Grr, I tried to send this earlier today but just got a delivery failure 
notification.  Oh well, here's the re-send

> Nice work Filipe.  This has been on the roadmap for a long time.  I have a 
> couple of questions:
> 
> 1) Does the patch insert the ID of the _local checkpoint doc into the 
> _replicator doc?  I think that would be pretty useful.
> 
> 2) Multiple identical replications running makes me very uneasy.  Does the 
> patch also break the behavior of /_replicate in that respect?
> 
> 3) Is the checkpoint ID generation algorithm backwards-compatible?  Or will 
> users who upgrade restart all replications from scratch?
> 
> I'm not sure I fully understand the max_dbs_open concern.  If you're hitting 
> all_dbs_active errors, that means a) you must have at least max_dbs_open 
> concurrent requests for different DBs running, or b) there's a bug in the ref 
> counting code.  If it's a), that's a sign to increase the max_dbs_open limit.
> 
> An infinite LRU timestamp for system DBs seems like a decent thing to do, but 
> in this case is it being used to hide a bug?  Best,
> 
> Adam

On May 19, 2010, at 10:35 AM, Jan Lehnardt wrote:

> Hi all,
> 
> Filipe, great work!
> 
> I think separate DBs make sense, but with a different angle.
> 
> Say I want to replicate all users to a new instance. I don't want to
> write a replication filter for that.
> 
> Replicating replication tasks sounds like a nice meta-CouchDB-
> programming thing I want to explore. People could benchmark
> their clusters by how many levels of replication it can take (think
> recursion :)
> 
> I see more "tasks" coming up in the future, say continuous compaction, 
> or compaction when certain events happen. For this, a single DB _tasks 
> would make sense to keep replication, compaction and whatever other 
> tasks we can come up with.
> 
> Users are not tasks, so they should be separate. Also, the _users db is 
> special cased in our auth-system, I'd rather not intermingle it with items 
> that don't need as high security (not saying you shouldn't be able to
> hide tasks, but it is a different thing).
> 
> Cheers
> Jan
> --
> 
> 
> On 19 May 2010, at 16:16, Filipe David Manana wrote:
> 
>> I also tend to prefer having two separate DBs.

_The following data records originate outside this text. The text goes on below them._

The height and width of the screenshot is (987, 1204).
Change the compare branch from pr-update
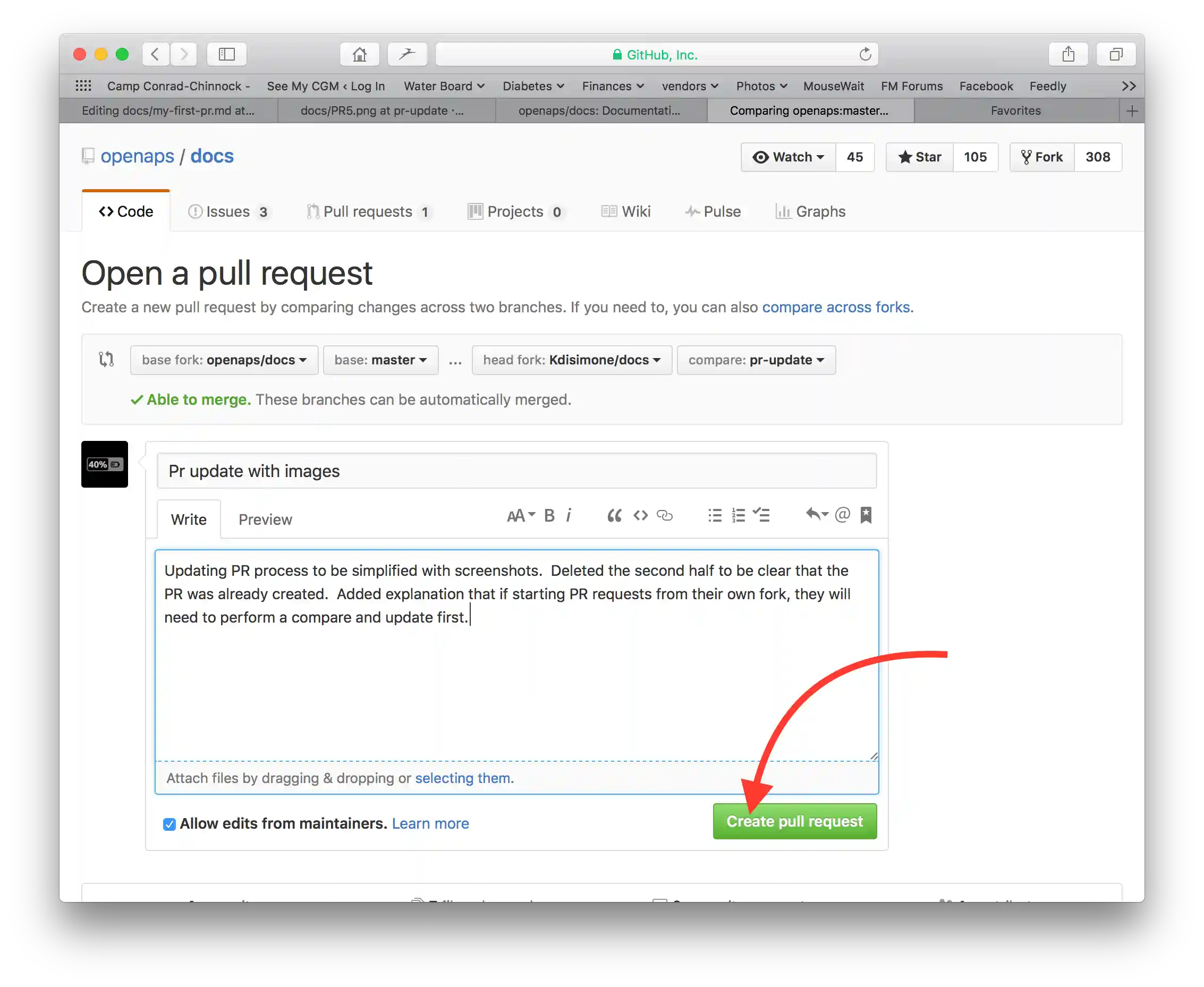pos(756,359)
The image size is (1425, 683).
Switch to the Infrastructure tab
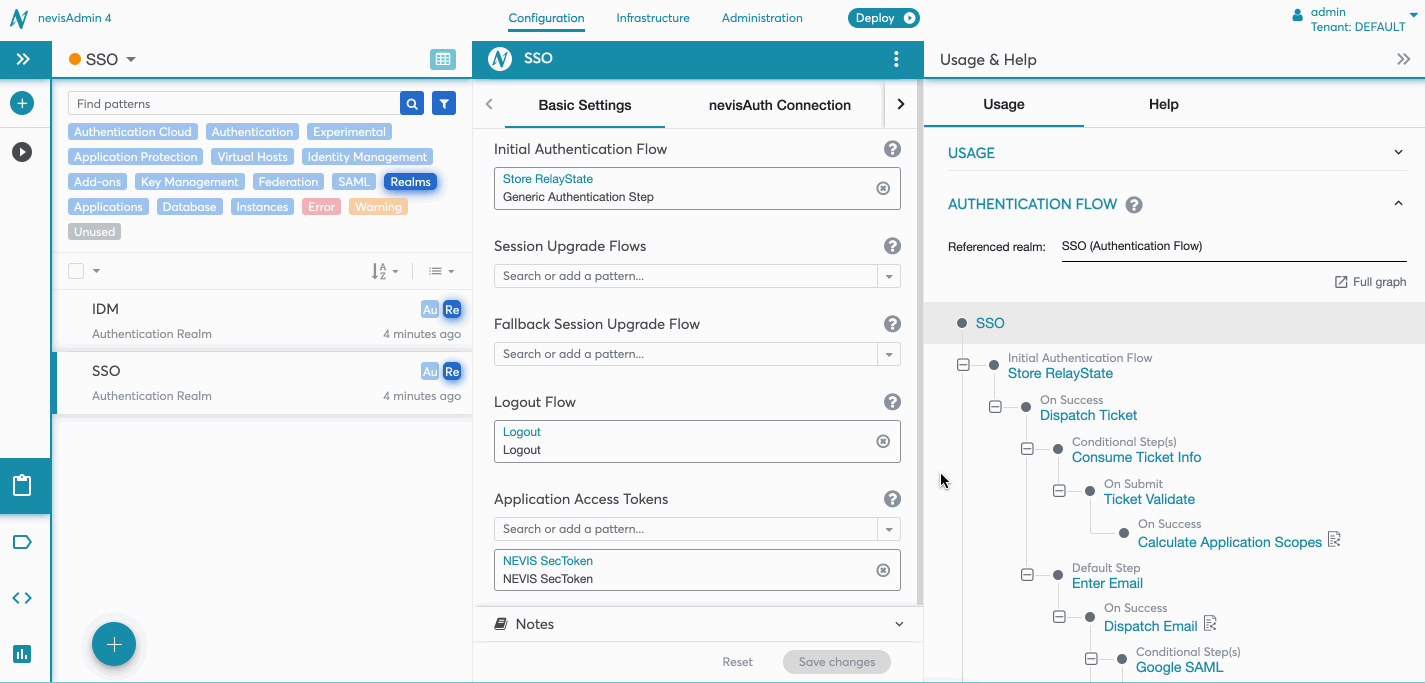tap(652, 18)
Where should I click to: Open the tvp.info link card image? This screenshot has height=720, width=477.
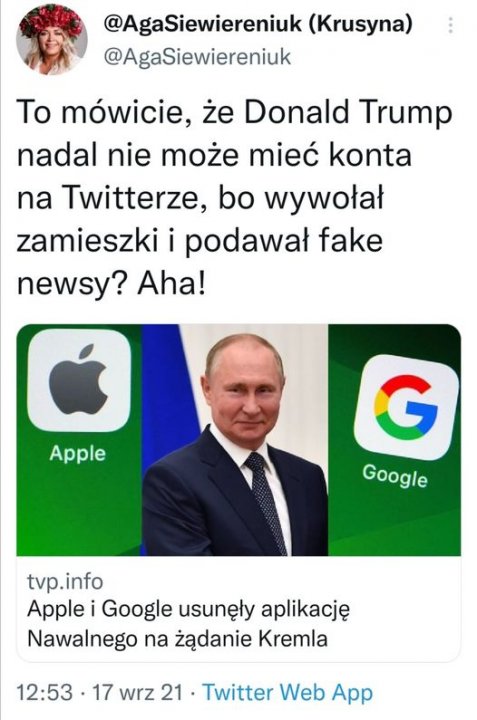coord(239,440)

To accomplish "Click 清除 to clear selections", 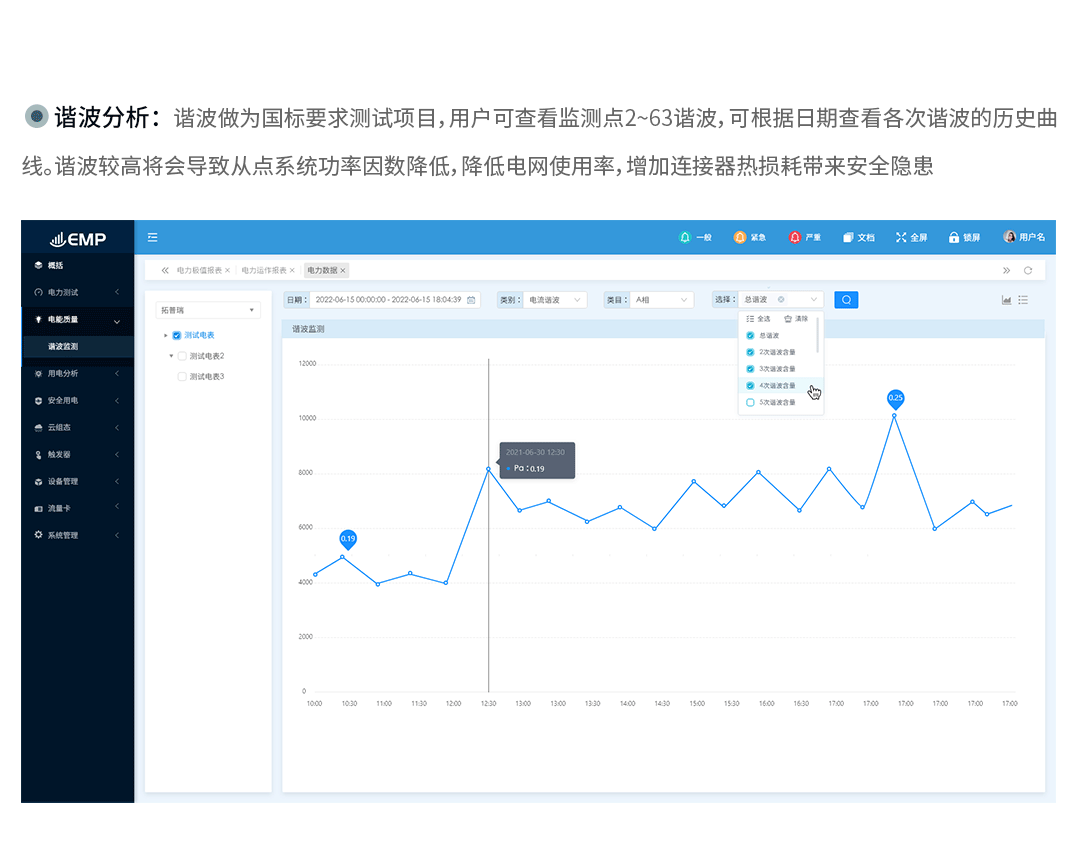I will point(796,318).
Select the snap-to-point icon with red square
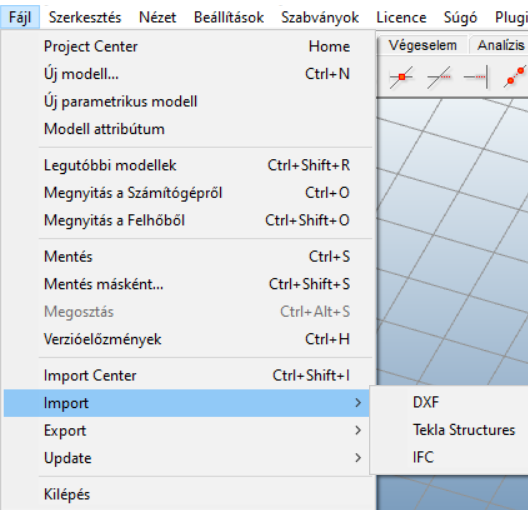 tap(401, 77)
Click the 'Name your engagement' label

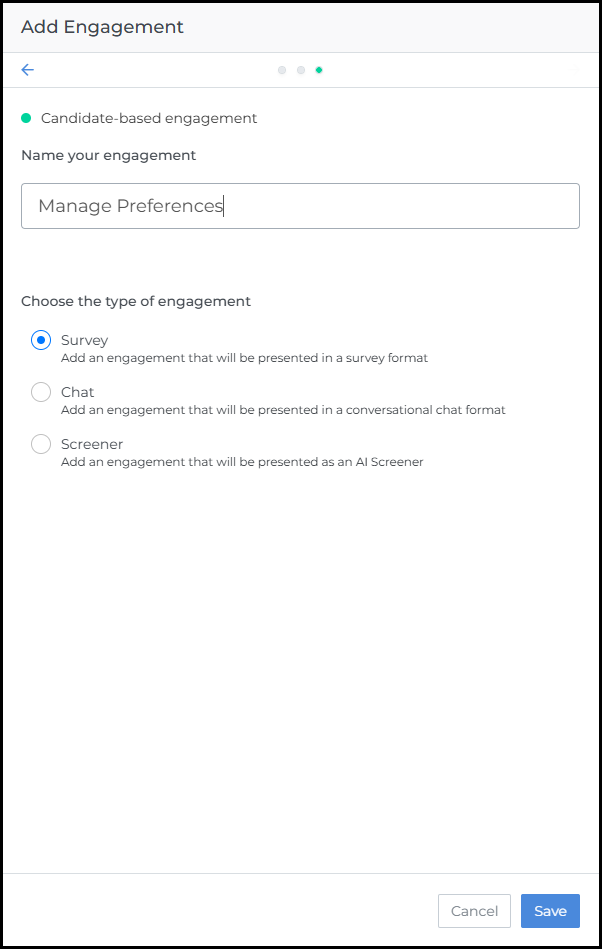click(108, 155)
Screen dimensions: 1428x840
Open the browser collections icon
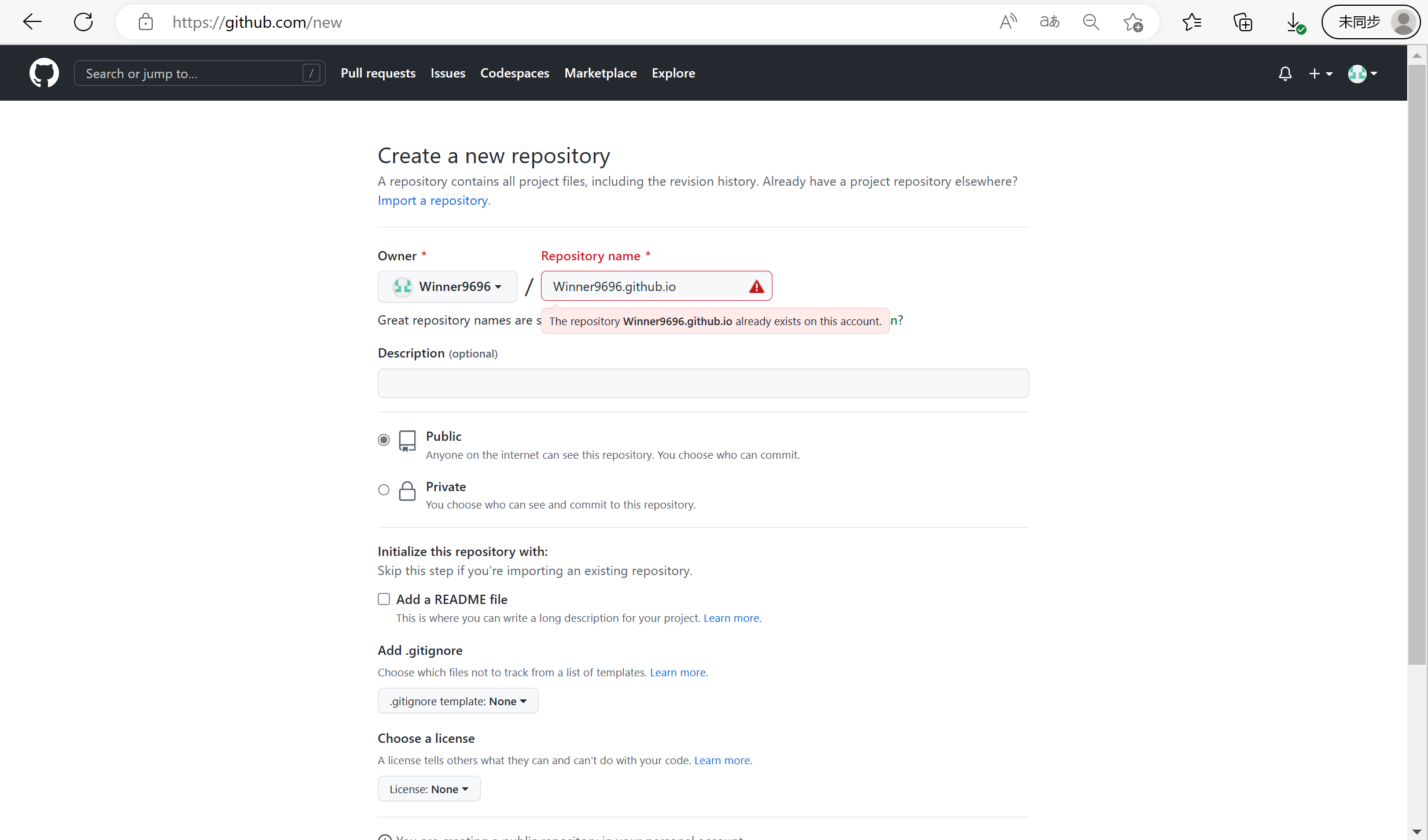1242,23
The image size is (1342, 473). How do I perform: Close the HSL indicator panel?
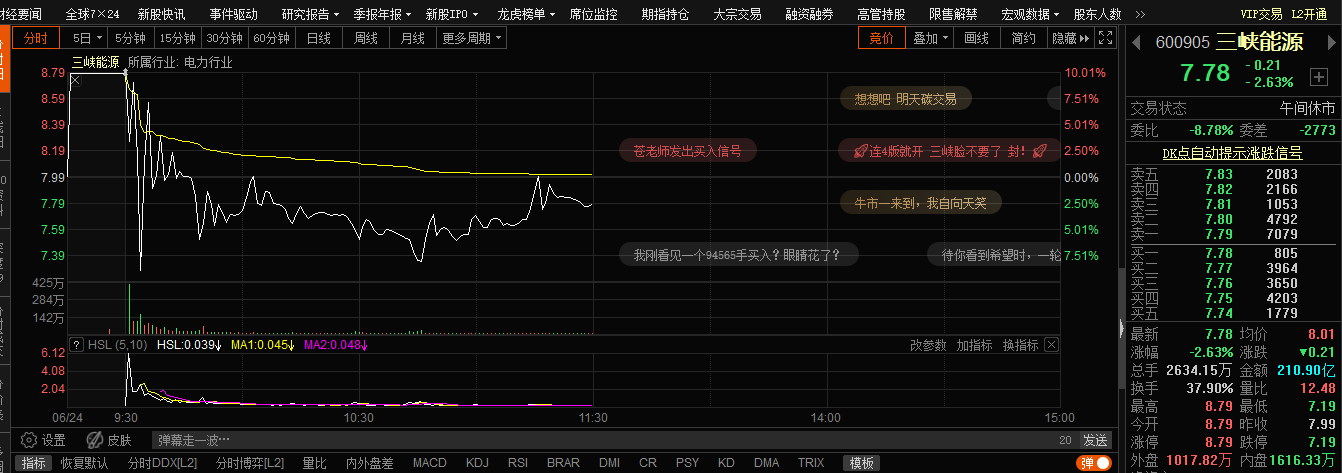tap(1051, 345)
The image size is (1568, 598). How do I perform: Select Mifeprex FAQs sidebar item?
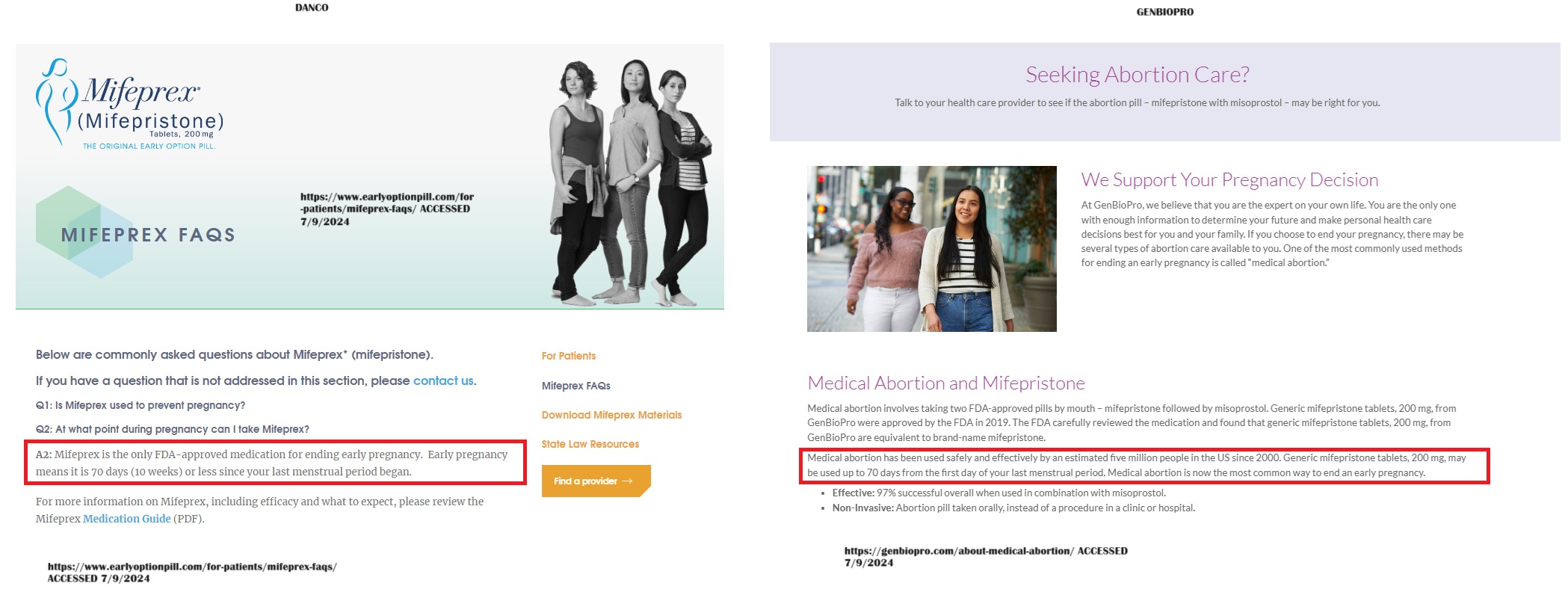pyautogui.click(x=576, y=386)
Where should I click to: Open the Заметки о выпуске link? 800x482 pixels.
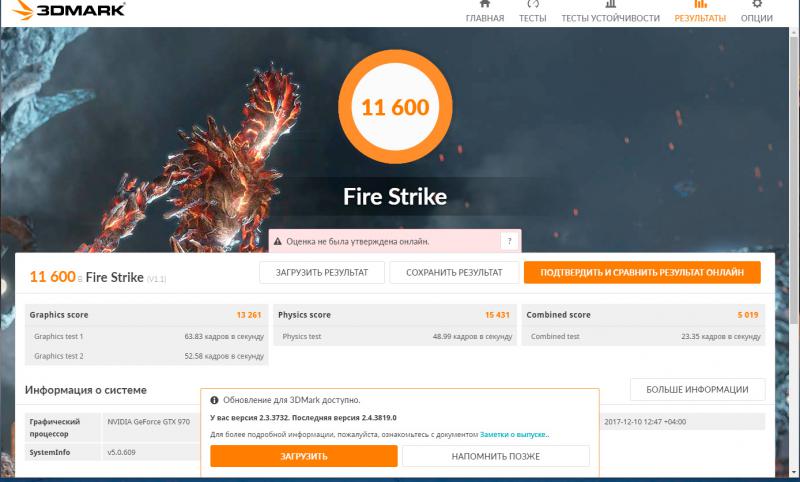(513, 435)
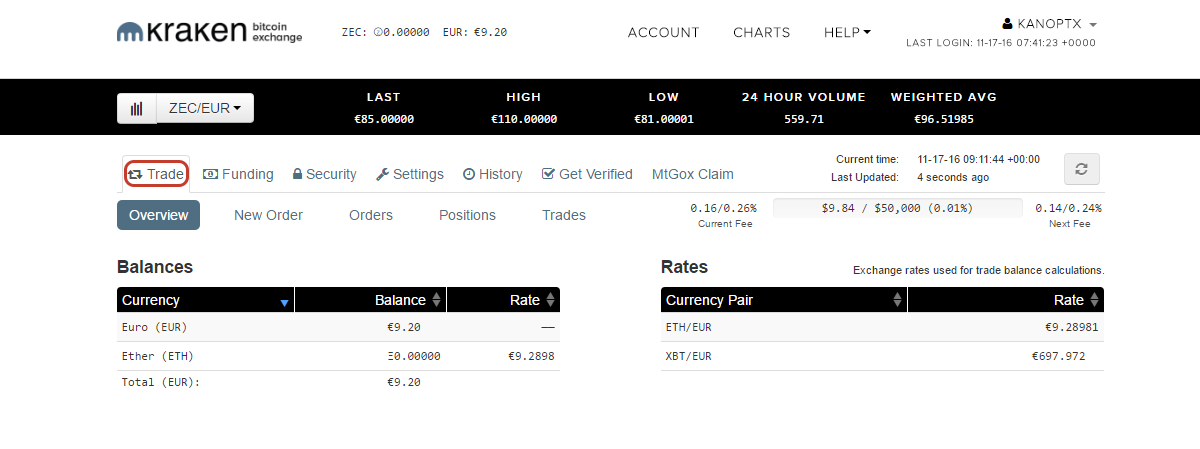Screen dimensions: 1200x449
Task: Expand the ZEC/EUR pair dropdown
Action: click(205, 108)
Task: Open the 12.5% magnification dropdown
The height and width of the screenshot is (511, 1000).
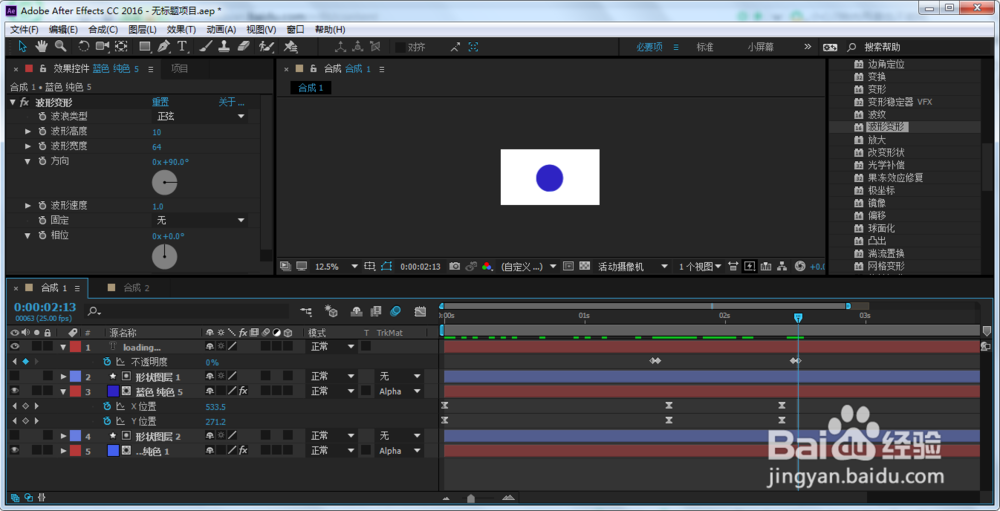Action: 336,266
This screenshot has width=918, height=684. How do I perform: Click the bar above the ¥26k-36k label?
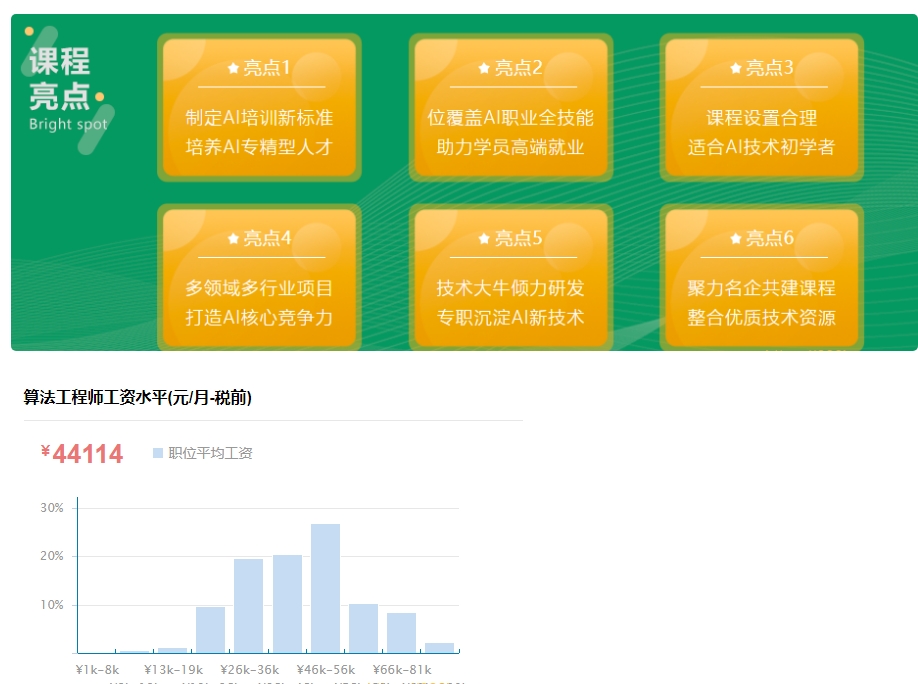coord(249,605)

For now, there are 2 specific
>> resources (users and replications) but tomorrow we can have 3, 4, 5, etc.
>> 
>> However, a single _system DB would help with the max_open_dbs and _stats :)
>> 
>> 
>> 
>> On Wed, May 19, 2010 at 2:32 PM, Simon Metson 
>> <simonmet...@googlemail.com>wrote:
>> 
>>> +1
>>> 
>>> 
>>> On 19 May 2010, at 12:59, Sebastian Cohnen wrote:
>>> 
>>> having dedicated endpoints for specific resources sounds more reasonable
>>>> to me, than having a single endpoint for misc stuff. just my 2ct
>>>> 
>>>> 
>>>> On 19.05.2010, at 13:39, Dirkjan Ochtman wrote:
>>>> 
>>>> On Wed, May 19, 2010 at 13:13, Robert Dionne
>>>>> <dio...@dionne-associates.com> wrote:
>>>>> 
>>>>>> This sounds like a good approach, if I get the gist of it, it makes the
>>>>>> replication state persistent. We also have a _users db now, is this a 
>>>>>> good
>>>>>> time to think about consolidating and having one _system database ?
>>>>>> 
>>>>> 
>>>>> I too like the proposal, but I'd also prefer a single _system db
>>>>> rather than a bunch of specific databases.
>>>>> 
>>>>> Cheers,
>>>>> 
>>>>> Dirkjan
>>>>> 
>>>> 
>>>> 
>>> 
>> 
>> 
>> -- 
>> Filipe David Manana,
>> fdman...@gmail.com
>> 
>> "Reasonable men adapt themselves to the world.
>> Unreasonable men adapt the world to themselves.
>> That's why all progress depends on unreasonable men."